UPDATE #1: Lest you think I'm some sort of right-wingnut or conspiracy theorist, the left-leaning New York Daily News posted a review of Cloverfield that also brings up the "9/11-inspired imagery". And the similarly liberal New York Times refers to the film's "tacky allusions to September 11". It's just obvious to any New Yorker; it has no basis in politics or any other ideology. And I'm not making a judgment on anything other than the marketing. (Oooooh, don't even get me started on the "viral" alternate reality game!)
One other thing. I've gotten a few comments from people that don't see the 9/11 or terrorism connection at all. Well, this is what JJ Abrams himself has to say about that in the press notes for the film:
"We live in a time of great fear. Having a movie that is about something as outlandish as a massive creature attacking your city allows people to process and experience that fear in a way that is incredibly entertaining and incredibly safe."

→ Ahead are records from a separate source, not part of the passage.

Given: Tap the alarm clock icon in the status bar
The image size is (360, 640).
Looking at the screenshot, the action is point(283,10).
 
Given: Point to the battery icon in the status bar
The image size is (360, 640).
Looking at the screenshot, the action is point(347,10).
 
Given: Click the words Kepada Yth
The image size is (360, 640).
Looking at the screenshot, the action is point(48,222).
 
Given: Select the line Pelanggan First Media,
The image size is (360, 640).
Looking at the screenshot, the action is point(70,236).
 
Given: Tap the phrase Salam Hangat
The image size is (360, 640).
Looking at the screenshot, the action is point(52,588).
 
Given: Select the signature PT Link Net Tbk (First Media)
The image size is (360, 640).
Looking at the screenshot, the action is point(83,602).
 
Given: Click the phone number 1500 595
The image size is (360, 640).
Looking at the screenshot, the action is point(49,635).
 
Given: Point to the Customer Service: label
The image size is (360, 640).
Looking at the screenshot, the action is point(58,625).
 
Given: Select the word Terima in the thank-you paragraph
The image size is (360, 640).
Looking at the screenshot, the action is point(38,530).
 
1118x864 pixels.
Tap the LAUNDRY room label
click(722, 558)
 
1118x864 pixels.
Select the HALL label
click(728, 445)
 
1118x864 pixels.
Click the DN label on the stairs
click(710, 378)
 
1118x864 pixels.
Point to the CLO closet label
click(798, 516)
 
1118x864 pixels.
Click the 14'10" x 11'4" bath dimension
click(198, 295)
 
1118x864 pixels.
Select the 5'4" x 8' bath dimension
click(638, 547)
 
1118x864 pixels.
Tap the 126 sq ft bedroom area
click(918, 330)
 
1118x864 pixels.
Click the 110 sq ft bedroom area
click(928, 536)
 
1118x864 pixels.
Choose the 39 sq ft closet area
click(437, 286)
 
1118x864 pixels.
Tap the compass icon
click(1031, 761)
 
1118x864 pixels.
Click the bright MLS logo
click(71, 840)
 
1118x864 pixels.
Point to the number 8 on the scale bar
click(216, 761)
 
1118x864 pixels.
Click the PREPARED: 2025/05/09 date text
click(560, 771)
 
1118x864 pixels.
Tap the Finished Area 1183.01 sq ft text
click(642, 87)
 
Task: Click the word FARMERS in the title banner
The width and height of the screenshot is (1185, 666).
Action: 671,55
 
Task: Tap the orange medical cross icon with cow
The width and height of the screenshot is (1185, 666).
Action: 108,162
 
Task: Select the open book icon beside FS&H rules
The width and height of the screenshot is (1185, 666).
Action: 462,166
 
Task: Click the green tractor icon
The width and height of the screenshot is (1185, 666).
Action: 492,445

Which is pretty much exactly what I said above.
UPDATE #2: Saw the movie. Pretty much exactly what I expected. It was fun, though mostly in a "wow, they really nailed 9/11" kind of way. The actual monster stuff wasn't particularly interesting, especially the little Alien-like parasites that exist in the film solely to make the subway tunnels a non-viable route of escape. And there were a surprising number of scenes that were actually pretty slow.
The camera work was also annoying in that it was trying so hard to be realistically shaky that it was actually unrealistically shaky. It went too far. Nobody is that bad of a cameraman. It was distracting, and it didn't really look like a home movie. Every shot is also zoomed in to what seemed like the maximum, so all you ever see are unidentifiable parts of people's faces or bodies, unidentifiable streets, unidentifiable monster limbs. I'm sure that's by design, but it again was both unrealistic and annoying.
Not my favorite film, but sort of interesting, at least. I don't think this has really created "our own Godzilla", though - this doesn't feel like the start of a franchise. But who knows.